O Brasil pode começar a testar, já no ano que vem, um novo tipo de vacina contra o vírus da Aids: a vacina genética. A notícia foi dada durante o 42º Congresso Brasileiro de Genética, em Caxambu.
"Esperamos fazer testes com o vírus da Aids em macacos e até mesmo no homem", disse Elíbio Rech, do Centro Nacional de Pesquisas em Recursos Genéticos e Biotecnologia (Cenargen) da Embrapa (Empresa Brasileira de Pesquisa Agropecuária), em Brasília.
Segundo ele, Amilcar Tanuri, da Universidade Federal do Rio de Janeiro (UFRJ), está estudando a técnica em humanos nos Centros de Controle e Doenças dos EUA (CDC) para trazê-la ao Brasil.
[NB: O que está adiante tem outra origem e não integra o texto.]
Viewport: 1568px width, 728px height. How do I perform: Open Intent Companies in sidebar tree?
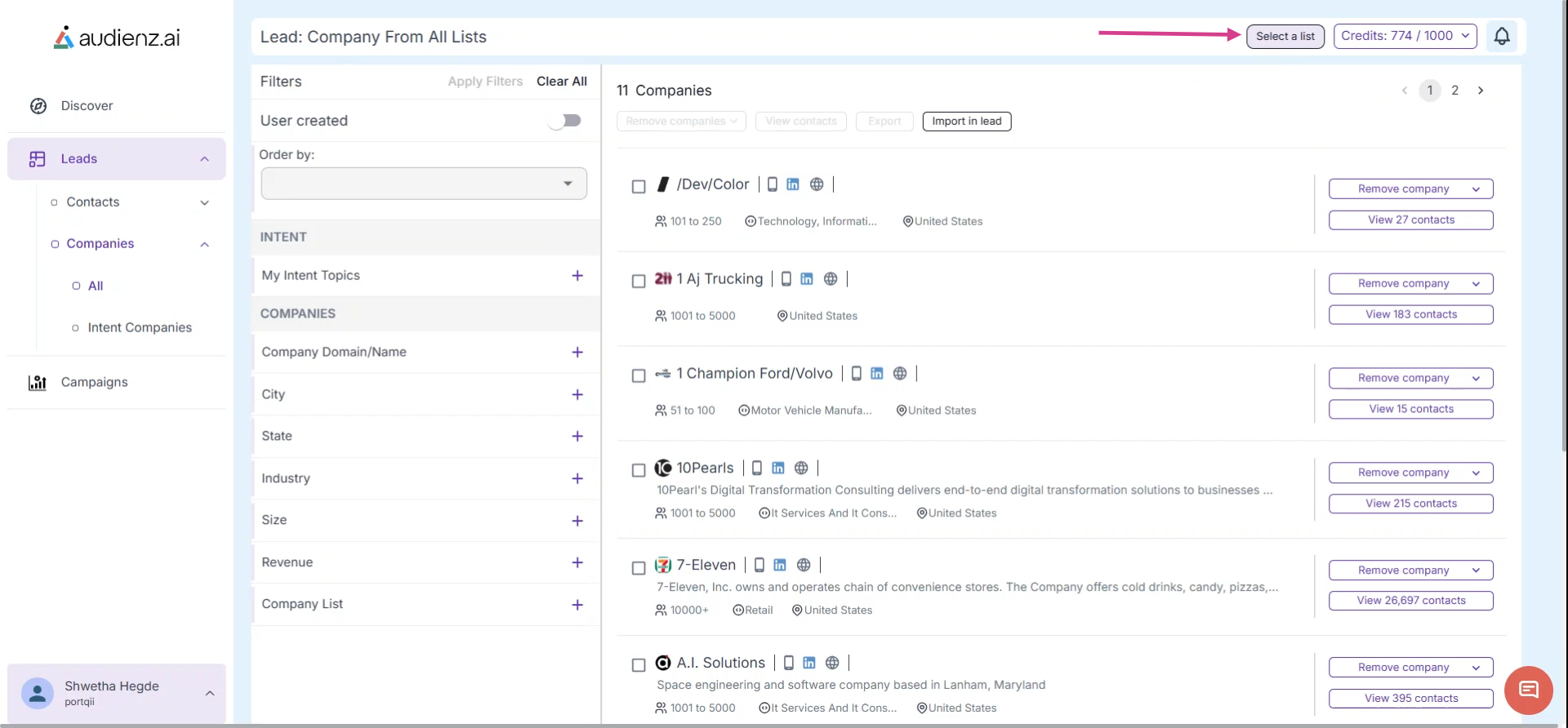point(140,327)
"Pretendemos desenvolver meios que nos permitam também usá-la contra outros tipos de doença, como a esquistossomose, hepatite e herpes", disse Sérgio Costa Oliveira, da Universidade Federal da Bahia.
Imunização genética
Rech faz parte de um grupo seleto de pesquisadores que trabalha com uma nova área da ciência: a imunização genética.
As vacinas genéticas se baseiam na introdução, no corpo, de um pequeno pedaço de material genético (DNA) chamado plasmídio.
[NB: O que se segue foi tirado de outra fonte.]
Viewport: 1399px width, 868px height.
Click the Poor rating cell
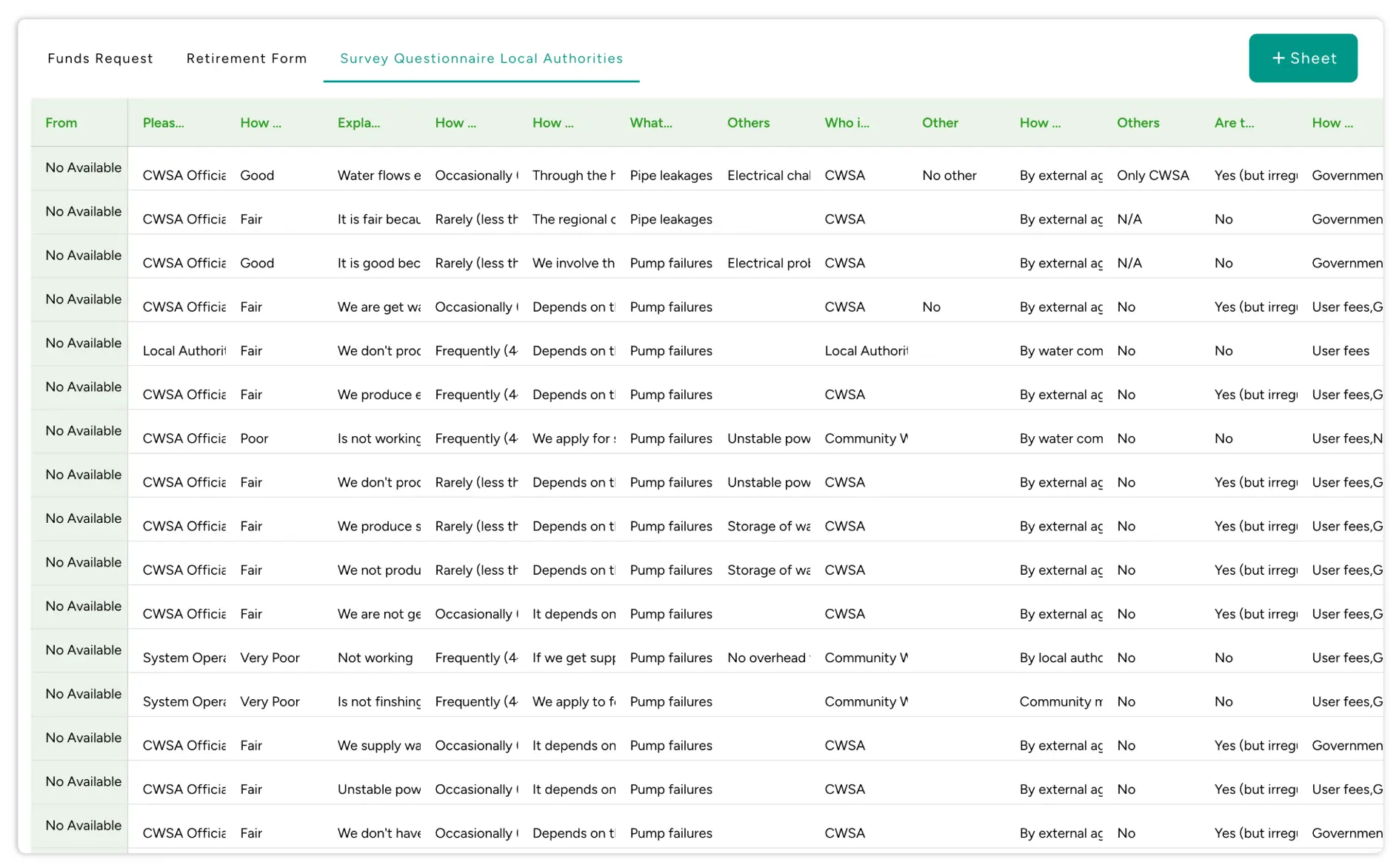pos(254,438)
Esse tipo de DNA não fica dentro do núcleo das células na forma de cromossomos, como acontece na grande maioria dos seres vivos.
Os plasmídios, presentes em grande parte das espécies de bactérias, ficam "soltos" dentro da célula e são capazes de ter uma vida independente, isto é, conseguem se dividir e produzir proteínas.
Eles também são capazes de carregar genes "estranhos" a ele, como um gene do vírus da herpes e mesmo do vírus da Aids, o HIV, que são introduzidos artificialmente por meio de técnicas de engenharia genética.
Acelerando a 1.500 km/h
O plasmídio é injetado nas células animais com a ajuda de um "gun" (revólver, em inglês).
O "gun" mistura características das pistolas de injetar vacinas convencionais com as de um revólver. Só que nas "balas", em vez de chumbo, é colocado DNA.
Outro tipo de "gun", usado em grandes animais, como bovinos, lembra um pequeno tambor.
"Como o material que vai ser injetado é microscópico, temos de criar uma onda de choque que tem como objetivo acelerar essas partículas até cerca de 1.500 km/h. E isso é conseguido com o gás hélio", diz Rech.
Segundo ele, o hélio cria uma onda de choque com velocidade maior do que a que seria criada por outros gases.
Uma partícula de ouro, escolhida por ser pequena e não destruir a célula ao entrar com velocidade elevada, é "coberta" com o DNA antes de ele ser injetado na célula animal. O ouro serve como uma espécie de "veículo transportador" do plasmídio.
Como a vacina funciona
O plasmídio é então injetado nas células da camada mais superficial da pele, a epiderme.
Após um período de tempo, o gene "estranho" que foi inserido no plasmídio passa a produzir proteínas.
Genes são trechos do material genético responsáveis pela produção de uma proteína.
As proteínas são idênticas às produzidas pelos vírus ou bactérias que foram "coladas" no plasmídio injetado pelo revólver no corpo do animal.
O sistema de defesa do organismo (sistema imune), fica então preparado para reconhecer os "corpos estranhos" e passa atacá-los. Resultado: a imunização do animal.
Contra herpes e febre aftosa
Grupos como o de Sérgio Oliveira, da Universidade Federal da Bahia, já estão testando vacinas contra o vírus do herpes em ratos.
Rech atualmente testa a vacina contra o vírus da febre aftosa de bovinos.
Outro grupo, como o de Vasco Azevedo, da Universidade Federal de Minas Gerais (UFMG), prepara-se para começar testes contra o esquistossomo.
"A vacina representa uma grande vantagem, que é a de ser segura e estável, quer dizer, dispensar a refrigeração para a conservação. Isso, num país como o Brasil, é fundamental", disse Azevedo.
Segundo Rech, o custo da vacina é pequeno. "É mais barato mesmo se compararmos com as vacinas tradicionais. Uma quantidade infinitamente pequena de DNA já é suficiente para produzir resposta imunológica", diz Azevedo.
Um dos maiores problemas da vacina seria a possibilidade de o DNA se integrar ao material genético da célula, desregulando-o e podendo levar, por exemplo, a célula a se dividir desordenadamente, como acontece no câncer.
"Testes em animais ainda não mostraram isso", conclui Rech.